Earnings offset higher network losses
NEW YORK — Higher profits from radio and TV stations drove CBS Corp. to a $4 million net profit in the second quarter, compared with an $11 million loss a year earlier, despite a sharply higher loss at the CBS network.
Earnings before cash flow (interest, taxes, depreciation and amortization), which analysts consider the best measure of operating performance, improved 22% to $275 million on 16% higher revenues of $1.48 billion.
CBS announced a $2 billion increase in its stock buyback program to a maximum of $3 billion. Since the program began in February, CBS has bought back about $500 million of stock, a spokesman said.
Despite the strong profit performance, the quarterly result disappointed Wall Street and CBS stock plunged $2 to $31.68 on a very choppy day in the market.
Lehman Bros. analyst Tim Wallace said the quarterly cash flow result was in line with most analyst expectations, but Wall Street overreacted negatively because the market “is generally very nervous” and stocks that don’t do better than expectations “get ripped apart.”
CBS television operations, including the network, TV station group and the cable networks, increased cash flow 33% to $133 million on 14% higher sales of $1.03 billion.
Previously CBS has separately disclosed the results of the network, station group and cable networks, but the broadcaster is frustrated with what it sees as Wall Street’s overemphasis on the losses generated by the network, compared with the profits made by the station group. CBS’ financial disclosure was also (and remains) more detailed than that of NBC, ABC or Fox.
Analysts estimated that the CBS network’s cash flow loss jumped from $6 million last year to about $30 million despite slightly higher revenues, while the station group’s cash flow is estimated to have grown almost 20% to about $115 million. CBS declined comment.
“The TV station group performed extremely well,” said Salomon Smith Barney analyst Paul Sweeney, noting that the GM strike had not hurt its earnings in the quarter.

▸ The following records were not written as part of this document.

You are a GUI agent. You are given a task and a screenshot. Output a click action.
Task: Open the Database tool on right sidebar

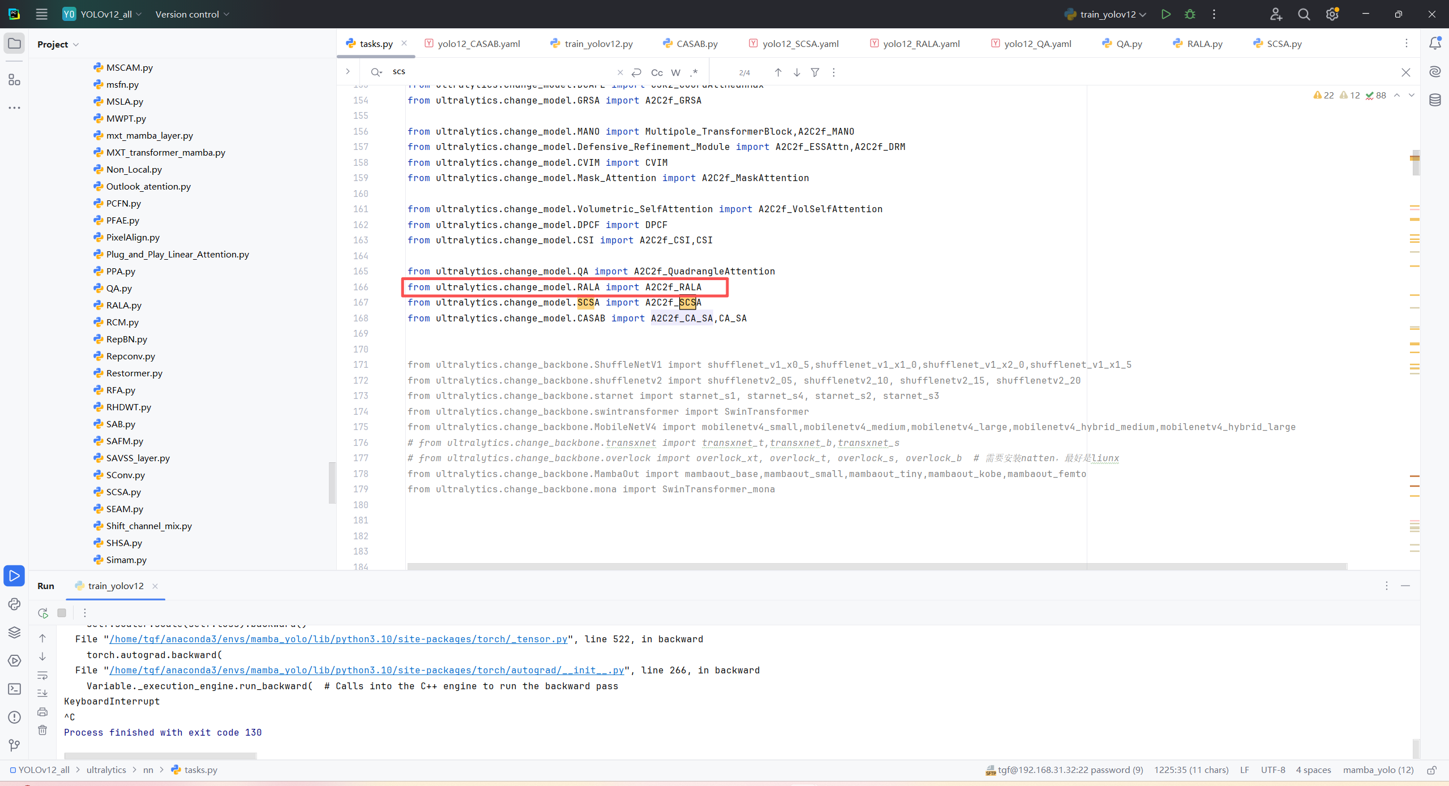[1435, 100]
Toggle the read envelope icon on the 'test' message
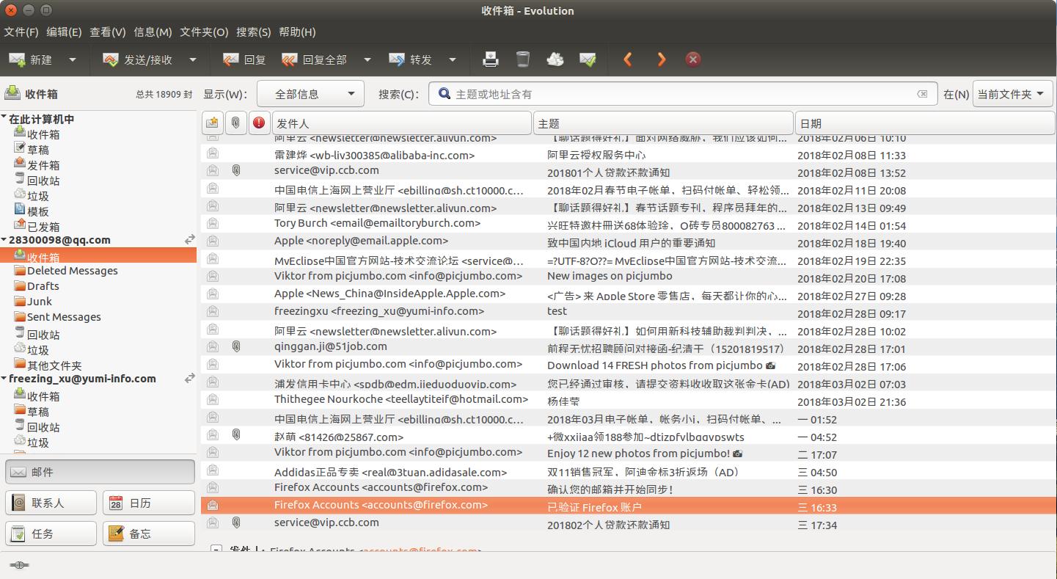 212,311
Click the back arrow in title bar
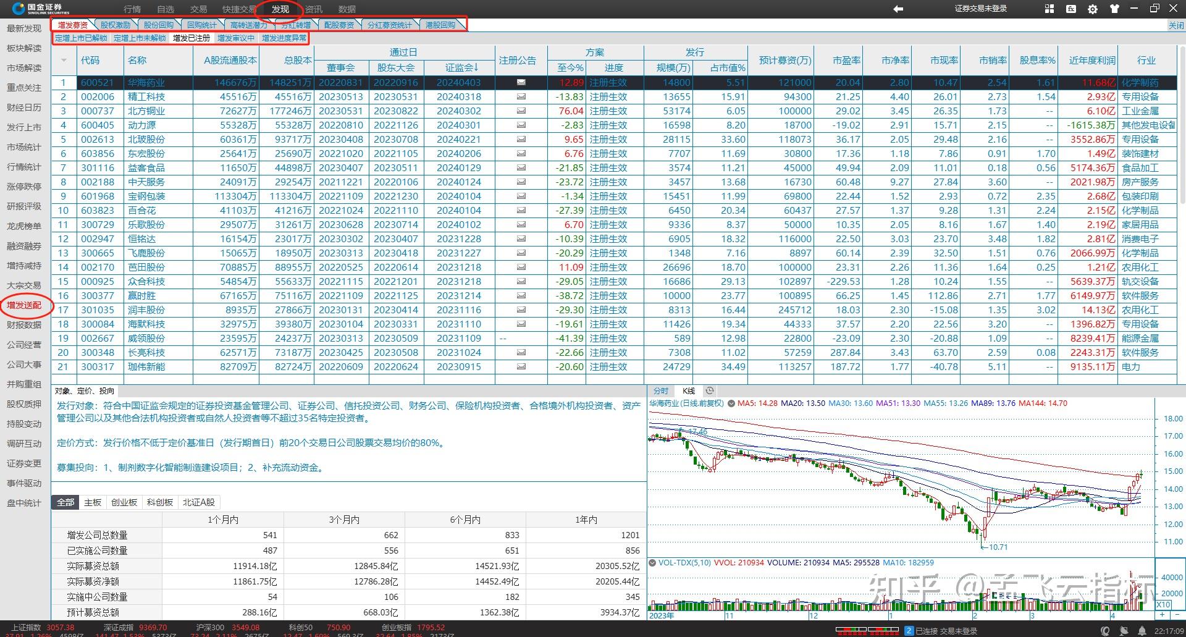The height and width of the screenshot is (637, 1186). click(898, 9)
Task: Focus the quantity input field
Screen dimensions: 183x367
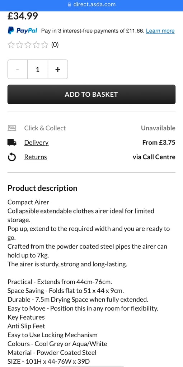Action: coord(38,69)
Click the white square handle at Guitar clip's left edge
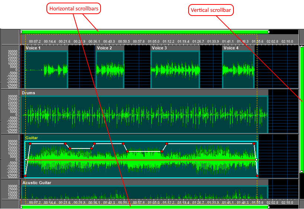The width and height of the screenshot is (304, 209). [26, 160]
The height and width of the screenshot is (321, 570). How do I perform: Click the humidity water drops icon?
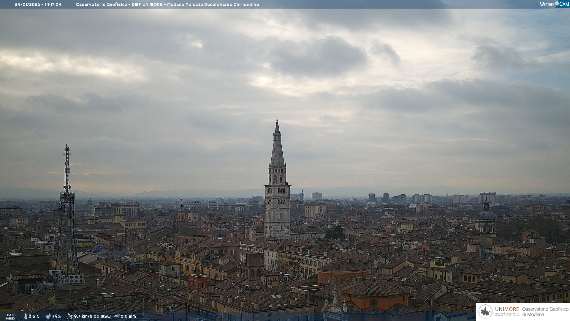48,316

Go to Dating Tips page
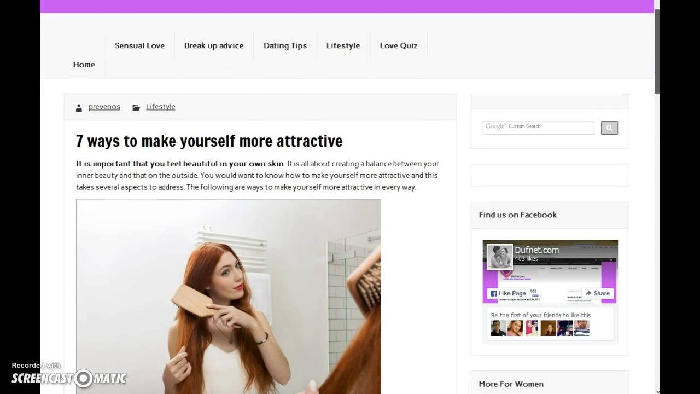pyautogui.click(x=285, y=45)
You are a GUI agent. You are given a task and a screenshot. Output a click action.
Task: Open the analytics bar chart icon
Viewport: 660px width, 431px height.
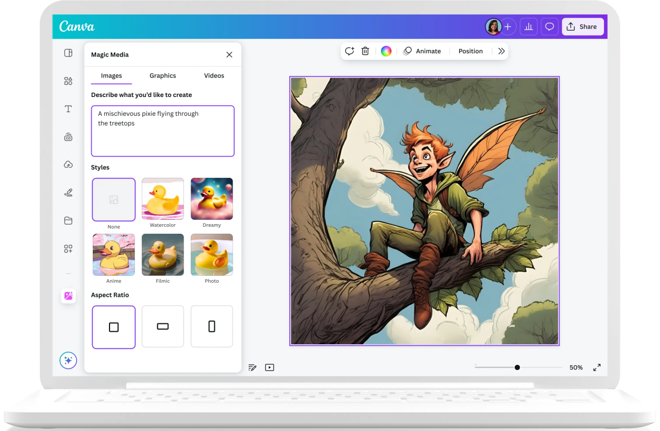tap(528, 26)
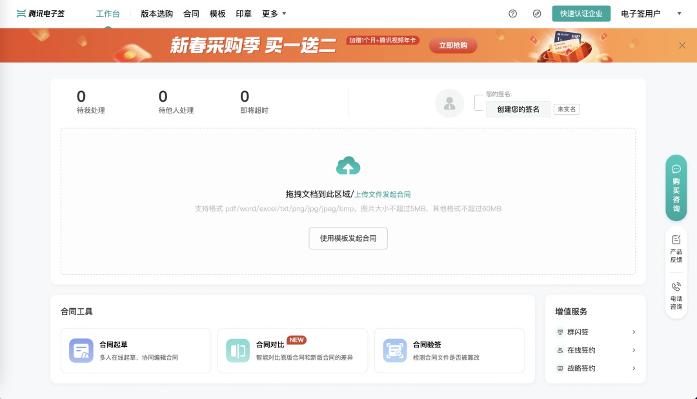Viewport: 697px width, 399px height.
Task: Open the 购买咨询 chat widget
Action: (676, 188)
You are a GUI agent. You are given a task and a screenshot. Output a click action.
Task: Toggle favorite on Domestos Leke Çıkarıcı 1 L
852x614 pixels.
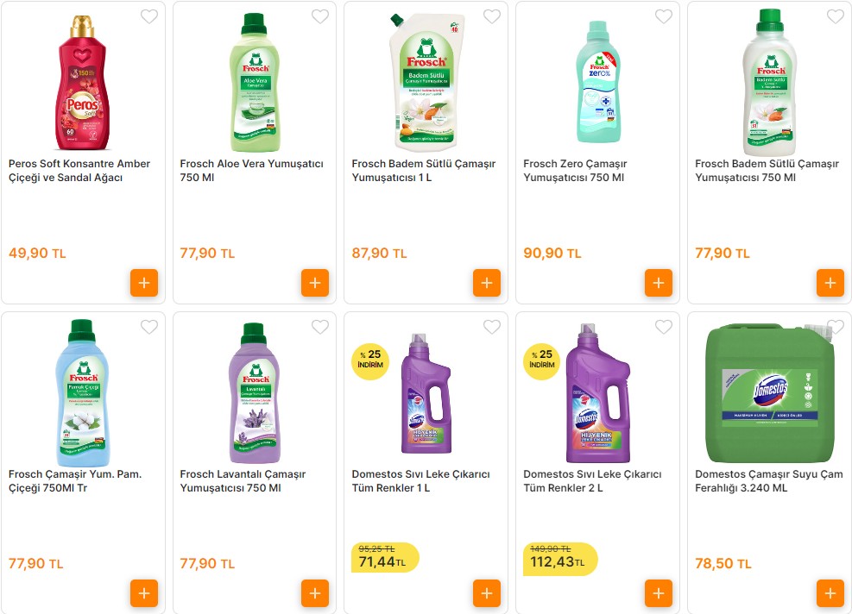(492, 327)
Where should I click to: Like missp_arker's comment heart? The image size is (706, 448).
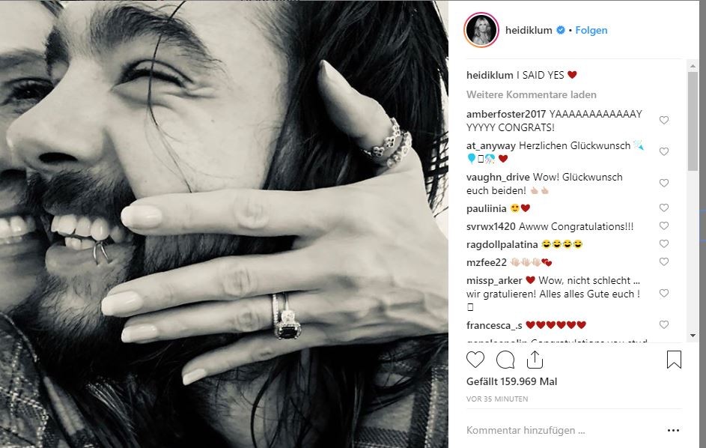663,294
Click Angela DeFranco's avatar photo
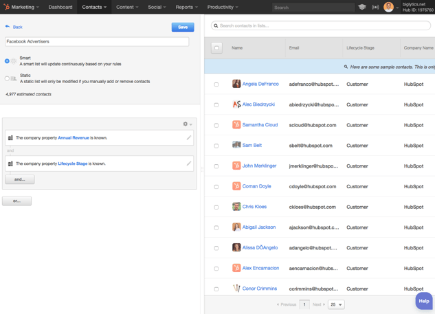 coord(236,84)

Lehman’s Wallace said the strike and soft national advertising generally contributed to the heavier losses at the network, however.
CBS’ radio station group, which the broadcaster chairman Michael Jordan describes as “the jewel in the crown,” continued to post strong profit growth. Its cash flow rose 26% to $198 million on 21% higher sales of $456 million.
“We are pleased with the ongoing growth of radio and outdoor, the television stations and the network. We look forward to the return of the NFL and the debut of our new fall programming schedule to drive our television operations,” CBS president Mel Karmazin said in a statement.
CBS’ cable operations, mainly the Nashville Network and Country Music Television, continued to do well and earned about $50 million in cash flow in the quarter, analysts estimated, up from $40 million a year earlier.
CBS’ remaining industrial operations, which it has agreed to sell, increased its cash flow loss slightly to $38 million in the quarter. CBS’ interest expense fell 17% to $85 million.